When a nuclear power is the aggressor, the threat of international escalation is substantial. Instead of directly engaging in the war, several countries have provided military support to Ukraine and more than 30 nations have imposed unprecedented economic sanctions on Russia, in an effort to end the aggression. Are sanctions likely to have their intended effect? This is unclear, explains Susan Allen, and there is reason to doubt that sanctions will bring about political change in Russia, while ordinary Russian citizens and citizens worldwide are paying the price for the aggression of Vladimir Putin’s regime in Ukraine.

The economic impacts of the war are being felt acutely worldwide, most pressingly in creating a global food security crisis. In a world already reeling from the economic effects of the COVID-19 pandemic, the war has disrupted wheat exports from Ukraine and Russia (the two breadbaskets for many African and other nations) and rising inflation has skyrocketed food prices. Although the past decade saw food insecurity decrease worldwide, gains are being lost and global hunger is again on the rise. Immediate coordinated action is needed to support food-insecure populations while the conflict is ongoing, urge Behnassi and El Haiba.

Despite the extraordinary cost of sanctions, opinion polls suggest that Russian citizens largely support what the regime has presented as a ‘special military operation’ in Ukraine. Although polls in authoritarian regimes are difficult to interpret, this ostensible support for aggression against a sovereign nation raises the question: how did Vladimir Putin’s regime manage to persuade ordinary Russians to support the war? Propaganda, disinformation, state control of the media, flooding of non-state media with state-sanctioned information, and an appeal to national identity have shaped the Russian public’s response, explains Maxim Alyukov.

Disinformation is not only targeted to ordinary Russians, however. Although not alone, Russia has a long history in using disinformation (and cyberwarfare) as a tool of destabilization abroad, and the war in Ukraine is as much an information war as it is a war on the ground. Russian disinformation poses challenges that are difficult but not impossible to overcome in democratic nations, argues Ilya Yablokov. But this requires addressing the political polarization and social inequality on which conspiracy theories and disinformation feed.

The war has had a tremendous effect on Ukrainian scientists at home and abroad. Although there has been an outpouring of support for refugee scientists from the international scientific community, this support is unlikely to cover the needs of all those affected by the war, and very little support exists for the large number of Ukrainian scientists who have not left the country. Maciej Maryl et al. argue that coordinated efforts are needed to support Ukrainian scientists at home and abroad, both immediately and in the long term.

Central to this Focus are the voices of Ukrainian scientists.
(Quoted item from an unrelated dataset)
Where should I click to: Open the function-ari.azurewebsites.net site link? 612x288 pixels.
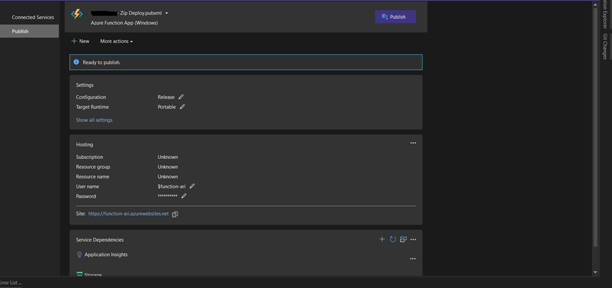click(x=128, y=214)
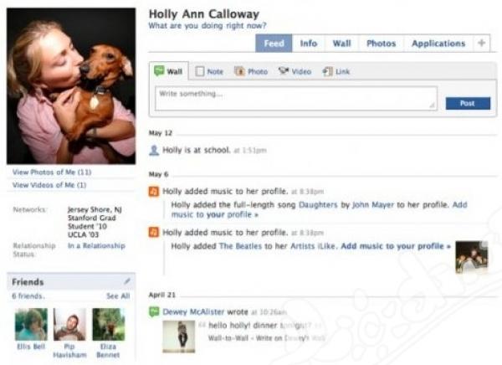Click inside the 'Write something...' text box
Screen dimensions: 502x365
[x=296, y=99]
We hear from three scientists — Svitlana Krakovska, who stayed in Ukraine; Tamara Martsenyuk, who fled to Germany; and Darya Tsymbalyuk, who has been experiencing the war from the UK where she already lived. The trauma these scientists have experienced is counterpointed by their hopes for the future — that the war will help to end reliance on fossil fuels; that Ukrainian studies and identity will become more visible; and that educational institutions will become more welcoming and inclusive of those living through war and oppression.

War — wherever it happens — is cruel, deadly, divisive, impoverishing and destabilizing. Even if the war in Ukraine ended today, its impacts on Ukrainians and vulnerable people worldwide have been extraordinary. We cannot wait for the end of the war to address the economic and humanitarian crises that the war has given rise to, exacerbated or overshadowed.